**The data:**
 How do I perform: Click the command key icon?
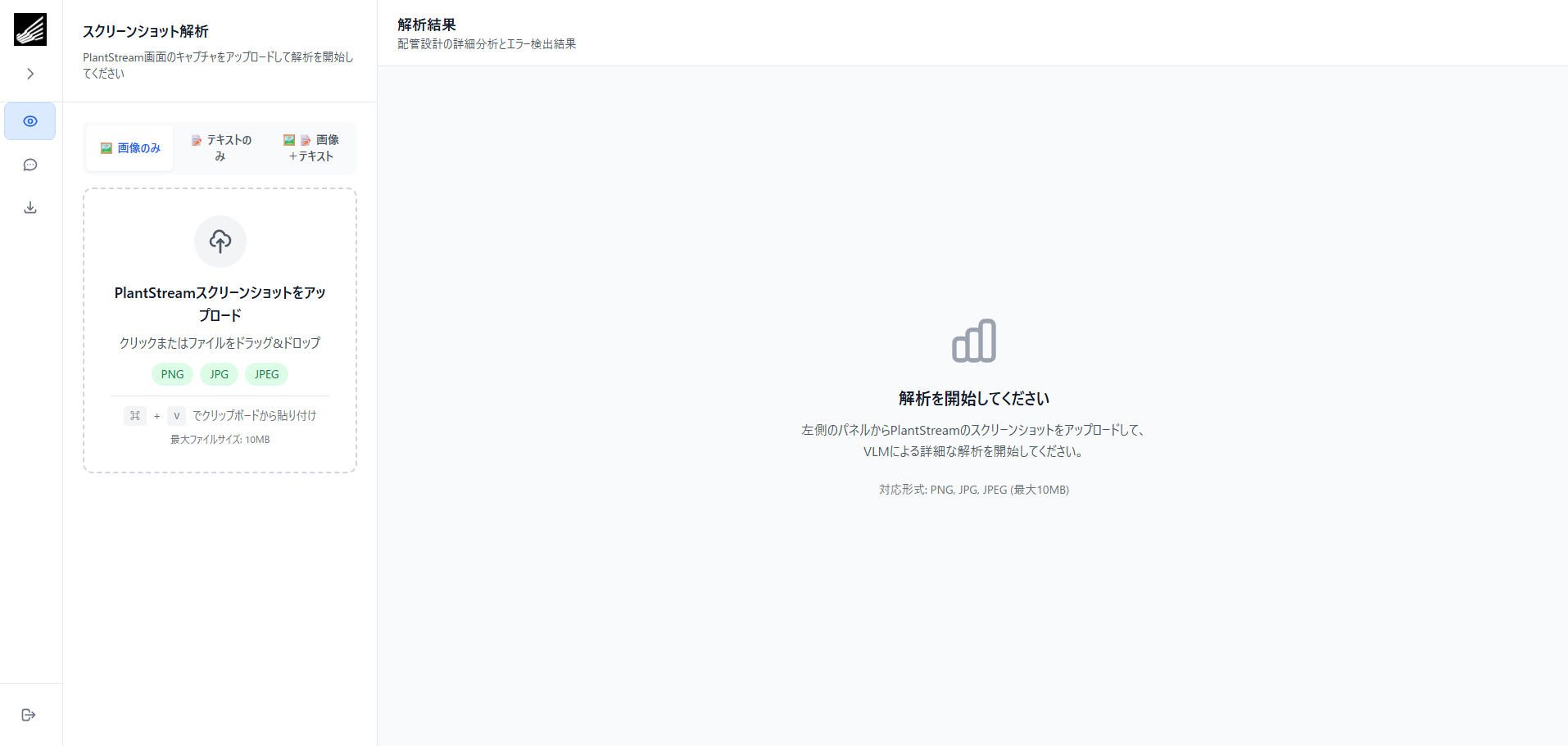tap(135, 416)

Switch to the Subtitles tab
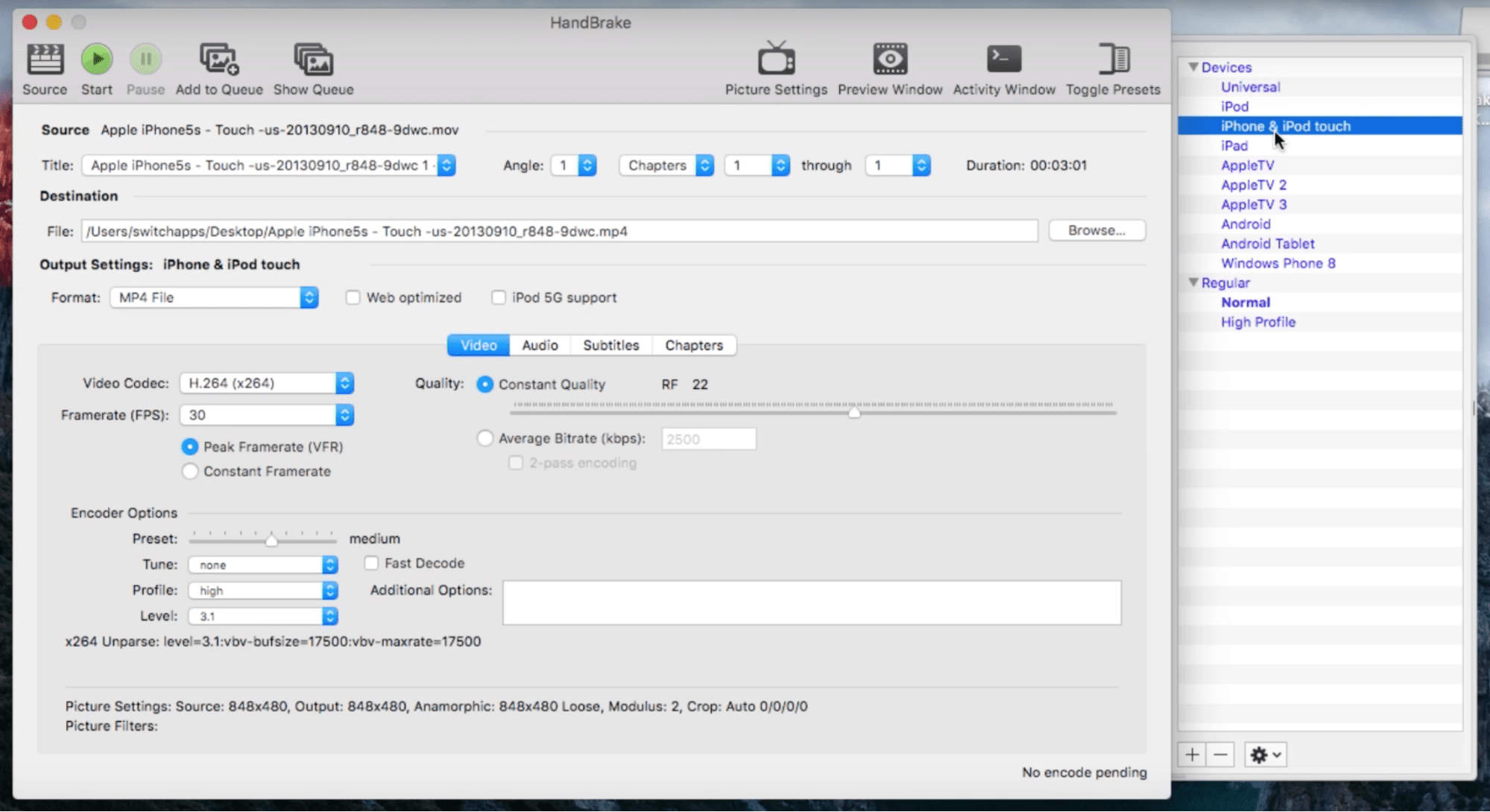coord(611,344)
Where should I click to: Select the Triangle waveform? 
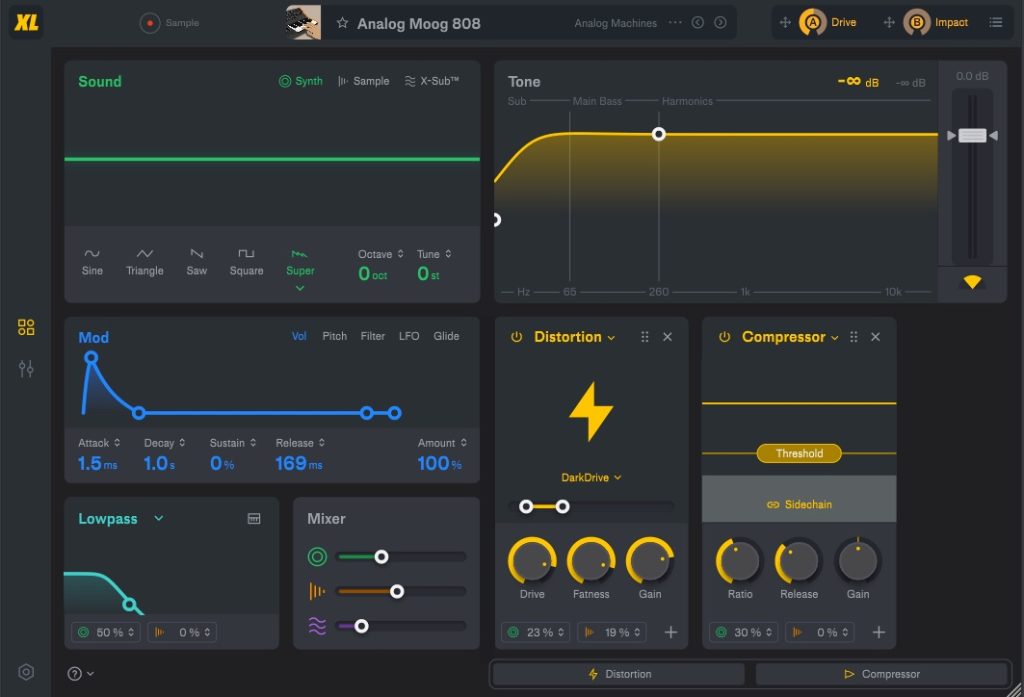[144, 262]
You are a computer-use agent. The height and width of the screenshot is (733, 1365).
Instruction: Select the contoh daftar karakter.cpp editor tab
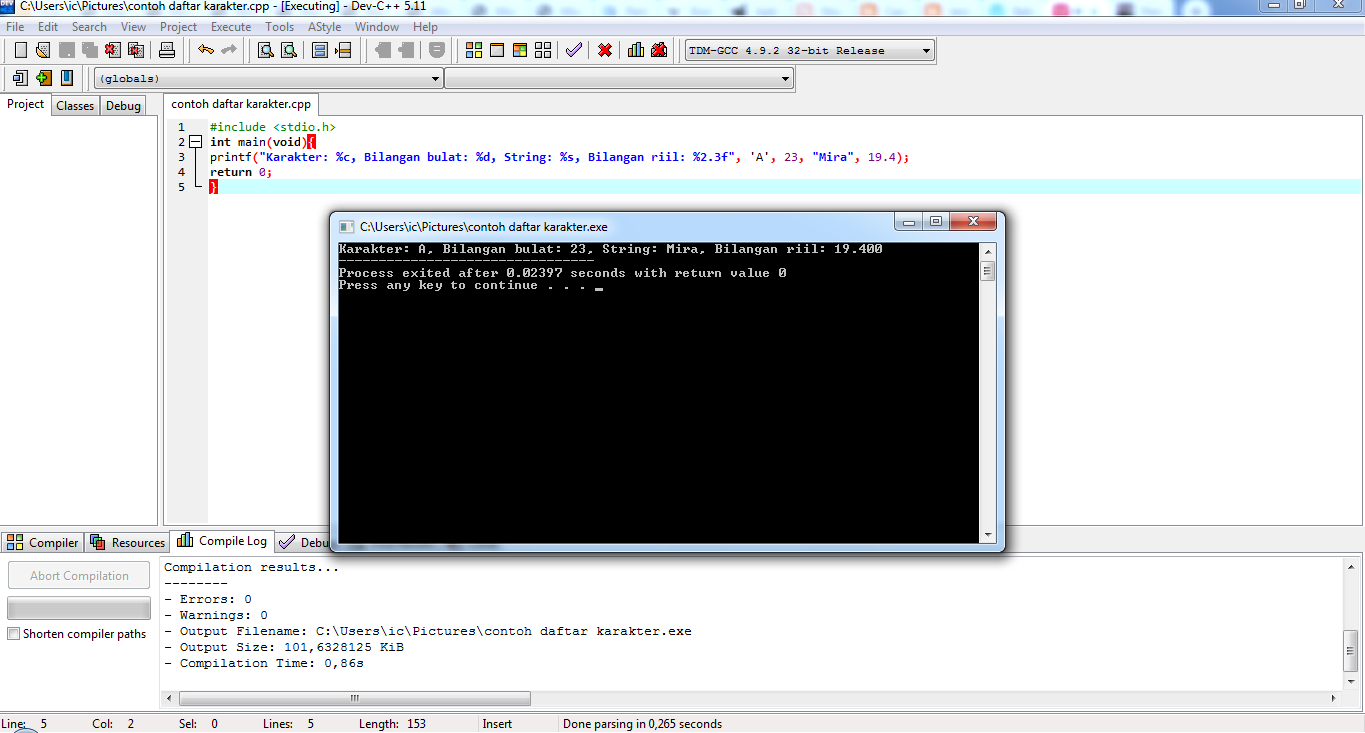point(241,103)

**Task prompt:** With no pictures included, write out the entries exactly.

**Completed exercise:**
 How do I perform: Click the command key icon?
tap(135, 416)

Switch to the Subtitles tab
coord(611,344)
Where should I click to: Select the Triangle waveform? 
[144, 262]
You are a computer-use agent. The height and width of the screenshot is (733, 1365).
Instruction: Select the contoh daftar karakter.cpp editor tab
point(241,103)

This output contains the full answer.